The human body’s first line of defense against pathogens is provided by the outermost layer of the skin, the stratum corneum. The lipids in this layer are chemically distinct from those in the plasma membrane of viable cells, and form a multi-lamellar matrix with unique characteristics. When the chemical makeup of the skin's lipids is perturbed, or after a very long exposure to water, the permeability of the skin increases dramatically. This is consistent with the formation of many nanometer-wide water channels, as proposed previously in studies based on measured skin permeabilities. Key to the formation of these channels is the presence of water already embedded in the outer skin.
The cover image for the April 7 issue of Biophysical Journal is a rendering of a simulation snapshot that shows the organization of excess water in the skin's lipids. Molecular-dynamics simulations were based on a model lipid composition that has been shown to effectively describe the skin's lipid matrix. Instead of spreading uniformly and allowing the lipid lamellae to separate, excess water aggregates into the lamellae, as droplets a few nanometers in diameter. These droplets contain a rather small amount of water, and may remain embedded for long times. An experimentally based structural model shows that coalescence of the droplets into channels is promoted by changes in the amount of water or in the mechanical properties of the surrounding lipids.

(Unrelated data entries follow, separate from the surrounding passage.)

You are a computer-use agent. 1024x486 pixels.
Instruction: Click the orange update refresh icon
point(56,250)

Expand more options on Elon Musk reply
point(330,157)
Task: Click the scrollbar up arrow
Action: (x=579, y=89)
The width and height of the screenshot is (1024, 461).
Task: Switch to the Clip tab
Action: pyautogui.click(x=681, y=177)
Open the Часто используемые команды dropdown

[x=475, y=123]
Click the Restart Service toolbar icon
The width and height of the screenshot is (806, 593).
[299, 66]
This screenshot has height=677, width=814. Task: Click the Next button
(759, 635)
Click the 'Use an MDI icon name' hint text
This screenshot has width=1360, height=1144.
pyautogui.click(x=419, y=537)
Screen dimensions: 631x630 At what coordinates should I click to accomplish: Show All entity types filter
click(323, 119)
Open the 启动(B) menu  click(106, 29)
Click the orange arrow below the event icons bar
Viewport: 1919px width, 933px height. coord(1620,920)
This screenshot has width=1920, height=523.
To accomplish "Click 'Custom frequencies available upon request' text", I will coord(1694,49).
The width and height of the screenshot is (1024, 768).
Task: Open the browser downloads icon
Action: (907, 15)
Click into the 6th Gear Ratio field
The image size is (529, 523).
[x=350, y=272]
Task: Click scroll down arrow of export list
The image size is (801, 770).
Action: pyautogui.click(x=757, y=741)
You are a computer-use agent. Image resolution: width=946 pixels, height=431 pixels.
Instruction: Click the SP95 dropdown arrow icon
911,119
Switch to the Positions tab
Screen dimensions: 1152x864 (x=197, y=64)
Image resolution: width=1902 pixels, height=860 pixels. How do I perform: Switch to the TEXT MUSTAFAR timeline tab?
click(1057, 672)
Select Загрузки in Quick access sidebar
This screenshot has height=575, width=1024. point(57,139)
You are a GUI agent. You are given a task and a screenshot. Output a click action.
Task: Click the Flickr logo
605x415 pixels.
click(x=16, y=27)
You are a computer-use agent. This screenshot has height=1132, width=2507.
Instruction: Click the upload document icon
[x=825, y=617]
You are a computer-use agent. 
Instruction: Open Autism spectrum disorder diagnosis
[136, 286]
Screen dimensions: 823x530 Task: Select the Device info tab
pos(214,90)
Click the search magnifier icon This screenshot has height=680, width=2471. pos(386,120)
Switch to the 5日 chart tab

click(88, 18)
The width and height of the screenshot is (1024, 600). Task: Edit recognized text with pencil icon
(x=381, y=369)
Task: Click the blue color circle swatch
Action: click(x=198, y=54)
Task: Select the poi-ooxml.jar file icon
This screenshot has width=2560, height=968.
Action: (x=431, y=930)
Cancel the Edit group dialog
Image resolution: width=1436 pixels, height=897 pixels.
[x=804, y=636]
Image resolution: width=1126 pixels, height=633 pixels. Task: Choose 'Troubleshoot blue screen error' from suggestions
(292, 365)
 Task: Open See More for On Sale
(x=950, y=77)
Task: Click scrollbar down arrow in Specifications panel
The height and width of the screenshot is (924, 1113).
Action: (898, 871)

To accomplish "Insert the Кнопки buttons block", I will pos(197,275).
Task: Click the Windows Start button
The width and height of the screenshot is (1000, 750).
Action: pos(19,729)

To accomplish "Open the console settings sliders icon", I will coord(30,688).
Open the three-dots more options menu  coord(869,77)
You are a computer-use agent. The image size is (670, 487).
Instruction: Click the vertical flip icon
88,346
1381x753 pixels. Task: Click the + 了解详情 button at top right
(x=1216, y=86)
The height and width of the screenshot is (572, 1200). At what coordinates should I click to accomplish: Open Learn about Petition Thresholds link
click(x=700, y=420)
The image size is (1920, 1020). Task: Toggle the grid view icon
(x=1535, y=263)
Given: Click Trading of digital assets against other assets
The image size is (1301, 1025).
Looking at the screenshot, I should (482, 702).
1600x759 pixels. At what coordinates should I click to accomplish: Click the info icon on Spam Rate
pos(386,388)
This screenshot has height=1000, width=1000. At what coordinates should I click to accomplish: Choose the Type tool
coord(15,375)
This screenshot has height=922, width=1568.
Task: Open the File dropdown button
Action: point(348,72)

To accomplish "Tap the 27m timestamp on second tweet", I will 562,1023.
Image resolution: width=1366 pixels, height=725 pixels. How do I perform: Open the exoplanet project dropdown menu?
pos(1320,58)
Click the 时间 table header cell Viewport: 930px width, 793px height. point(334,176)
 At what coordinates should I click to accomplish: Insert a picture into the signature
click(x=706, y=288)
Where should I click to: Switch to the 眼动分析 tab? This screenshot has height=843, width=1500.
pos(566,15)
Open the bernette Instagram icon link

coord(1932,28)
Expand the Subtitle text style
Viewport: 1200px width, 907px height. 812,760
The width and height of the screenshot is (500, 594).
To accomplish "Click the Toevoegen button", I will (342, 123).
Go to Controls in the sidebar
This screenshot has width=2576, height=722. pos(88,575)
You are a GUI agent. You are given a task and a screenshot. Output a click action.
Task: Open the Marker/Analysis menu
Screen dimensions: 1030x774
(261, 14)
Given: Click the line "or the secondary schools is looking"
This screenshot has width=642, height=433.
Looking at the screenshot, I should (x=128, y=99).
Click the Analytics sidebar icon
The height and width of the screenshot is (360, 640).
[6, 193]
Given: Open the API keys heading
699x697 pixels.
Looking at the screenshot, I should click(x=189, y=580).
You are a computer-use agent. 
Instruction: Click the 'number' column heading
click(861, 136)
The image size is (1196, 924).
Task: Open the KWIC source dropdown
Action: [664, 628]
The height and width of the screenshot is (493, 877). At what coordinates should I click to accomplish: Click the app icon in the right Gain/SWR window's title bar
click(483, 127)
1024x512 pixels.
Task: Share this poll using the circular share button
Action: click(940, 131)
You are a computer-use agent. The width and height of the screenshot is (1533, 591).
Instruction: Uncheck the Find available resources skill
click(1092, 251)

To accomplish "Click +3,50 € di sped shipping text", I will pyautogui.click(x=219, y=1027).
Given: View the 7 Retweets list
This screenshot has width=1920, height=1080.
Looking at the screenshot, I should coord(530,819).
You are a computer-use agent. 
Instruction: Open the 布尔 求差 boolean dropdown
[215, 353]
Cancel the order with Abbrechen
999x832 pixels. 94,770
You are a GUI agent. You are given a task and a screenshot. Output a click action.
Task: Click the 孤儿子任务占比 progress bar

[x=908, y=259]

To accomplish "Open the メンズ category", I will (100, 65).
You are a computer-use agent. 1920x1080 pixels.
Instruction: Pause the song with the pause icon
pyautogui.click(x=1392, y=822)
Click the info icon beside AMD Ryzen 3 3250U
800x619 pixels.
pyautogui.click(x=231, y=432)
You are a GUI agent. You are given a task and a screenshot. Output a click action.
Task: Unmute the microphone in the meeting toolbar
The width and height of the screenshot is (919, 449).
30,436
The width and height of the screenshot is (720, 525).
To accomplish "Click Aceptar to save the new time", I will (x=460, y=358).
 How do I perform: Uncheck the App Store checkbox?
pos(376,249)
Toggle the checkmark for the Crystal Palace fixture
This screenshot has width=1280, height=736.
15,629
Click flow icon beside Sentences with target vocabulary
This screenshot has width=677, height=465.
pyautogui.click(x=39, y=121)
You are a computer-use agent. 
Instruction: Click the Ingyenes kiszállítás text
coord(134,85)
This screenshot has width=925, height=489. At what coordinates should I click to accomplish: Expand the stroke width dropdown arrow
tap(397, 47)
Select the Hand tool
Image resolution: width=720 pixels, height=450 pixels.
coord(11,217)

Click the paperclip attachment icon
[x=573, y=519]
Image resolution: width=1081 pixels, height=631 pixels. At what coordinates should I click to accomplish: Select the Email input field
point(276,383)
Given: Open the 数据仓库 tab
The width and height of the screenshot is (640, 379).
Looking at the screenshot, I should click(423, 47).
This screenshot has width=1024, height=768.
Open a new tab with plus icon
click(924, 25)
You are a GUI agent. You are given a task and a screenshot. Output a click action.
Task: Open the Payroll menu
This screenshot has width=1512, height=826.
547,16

In most images of molecular systems in biophysics, water is the most abundant substance and is generally hidden to highlight the organization of proteins and lipids. This figure shows an example where water is very scarce, and for this reason, the lipids are hidden instead in order to highlight the water's structure. The non-homogeneous density of the droplets of three skin lipid lamellae is shown. Despite being evenly distributed along each lipid lamella, the droplets themselves do not feature a well-defined shape or a periodic lattice, making it more difficult for X-ray or neutron beams to resolve the droplets individually.
As in other biological tissues, the equilibrium between different physical states is one of the methods by which a specific function is fulfilled. For mammalian skin, an increased control over these states will allow understanding of how healthy and unhealthy skin work differently, as well as improving how drugs are delivered through the skin without a needle.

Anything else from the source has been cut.